» **Problem requirements**
Make an exact copy of every entry.

**** Information ****

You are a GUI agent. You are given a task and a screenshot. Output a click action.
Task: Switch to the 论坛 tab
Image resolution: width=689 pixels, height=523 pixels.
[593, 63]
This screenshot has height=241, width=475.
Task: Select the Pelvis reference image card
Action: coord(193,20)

****

» **Answer area**
You are a GUI agent. You are given a task and a screenshot. Output a click action.
Task: Switch to the 论坛 tab
Image resolution: width=689 pixels, height=523 pixels.
[593, 63]
This screenshot has height=241, width=475.
Task: Select the Pelvis reference image card
Action: coord(193,20)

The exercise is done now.